Recognising that the country needs to bridge a huge gap in terms of fibre deployments to catch the 5G bus, the government has been undertaking numerous policy initiatives. Key among these is the recently approved National Digital Communications Policy, 2018 that aims to enhance fibre coverage to support 5G rollout. The policy focuses on broadband access for all, 5G roll-out, the provision of Wi-Fi hotspots, the expansion of 4G, tower fiberisation, IoT and M2M. It emphasises the creation of a national fibre authority, thus clearly highlighting the importance of fibre expansion. The key features of the policy enabling faster fibre connectivity are:
- Facilitation of a fibre-to-the-tower programme that will enable fiberisation of at least 60 per cent base stations.
- Incentivising and promoting fibre connectivity for all new constructions.
- Encouraging investment in broadband infrastructure through fiscal and tax incentives.
According to the policy, telecom optic fibre cable will be accorded the status of a public utility. Further, common service ducts and utility corridors will be established in all new cities and highway road projects to enable fibre roll-out. The policy also calls for a collaborative institutional mechanism between the centre, the states and local bodies for a common right-of-way (RoW), cost and timeline standardisation, as well as faster approvals for fibre roll-out.
The way ahead
Till date, fibre deployments in India have been slow owing to a number of factors including difficulties in obtaining RoW permissions, high RoW charges ranging from Rs 0.1 million to Rs 5 million per km, high cost of customer premises equipment and optical line terminal, and faulty interpretation of RoW rules by different state and local municipal bodies resulting in cost variances and delays in fibre roll-out.
However, as India enters the 5G era, it is imperative for the country to scale up its fibre networks to roll out 5G in line with global timelines.
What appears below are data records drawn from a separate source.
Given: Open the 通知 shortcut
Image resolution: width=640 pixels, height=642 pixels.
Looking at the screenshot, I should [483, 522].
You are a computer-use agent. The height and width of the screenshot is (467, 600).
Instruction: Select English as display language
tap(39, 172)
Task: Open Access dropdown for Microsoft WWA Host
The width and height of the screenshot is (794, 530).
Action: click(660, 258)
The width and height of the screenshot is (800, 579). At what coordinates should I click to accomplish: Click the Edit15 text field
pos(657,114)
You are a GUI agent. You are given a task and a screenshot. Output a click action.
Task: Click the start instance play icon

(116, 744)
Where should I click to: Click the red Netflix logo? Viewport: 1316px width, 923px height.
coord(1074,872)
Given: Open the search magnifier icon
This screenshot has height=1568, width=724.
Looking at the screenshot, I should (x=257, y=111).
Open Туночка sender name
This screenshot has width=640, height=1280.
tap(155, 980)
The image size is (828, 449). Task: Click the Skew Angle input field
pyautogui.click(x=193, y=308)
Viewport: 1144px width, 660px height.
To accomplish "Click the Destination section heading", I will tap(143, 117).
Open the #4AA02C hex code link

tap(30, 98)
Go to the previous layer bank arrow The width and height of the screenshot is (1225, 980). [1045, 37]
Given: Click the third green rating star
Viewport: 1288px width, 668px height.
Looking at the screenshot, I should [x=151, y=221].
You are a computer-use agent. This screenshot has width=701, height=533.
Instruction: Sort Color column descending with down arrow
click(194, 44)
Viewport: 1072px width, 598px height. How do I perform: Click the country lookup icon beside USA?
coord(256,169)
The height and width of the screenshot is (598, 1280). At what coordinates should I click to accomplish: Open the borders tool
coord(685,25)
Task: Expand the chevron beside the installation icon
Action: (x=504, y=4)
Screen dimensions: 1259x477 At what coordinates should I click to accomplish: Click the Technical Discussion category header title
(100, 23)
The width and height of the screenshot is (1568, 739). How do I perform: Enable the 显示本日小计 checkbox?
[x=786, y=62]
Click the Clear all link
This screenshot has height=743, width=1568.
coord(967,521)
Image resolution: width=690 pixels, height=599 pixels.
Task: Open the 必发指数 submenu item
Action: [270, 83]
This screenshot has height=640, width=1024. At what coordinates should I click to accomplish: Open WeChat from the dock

This calls for a collaborative approach among key industry stakeholders including operators, government and towercos. From macro cells and small cells to data centres that deliver apps and services, it is essential that fibre connects all non-wireless aspects of the network for 5G to reach its full potential. Net, net, enhanced fibre connectivity could be a game changer for India in its attempt to be at the forefront of 5G roll-outs.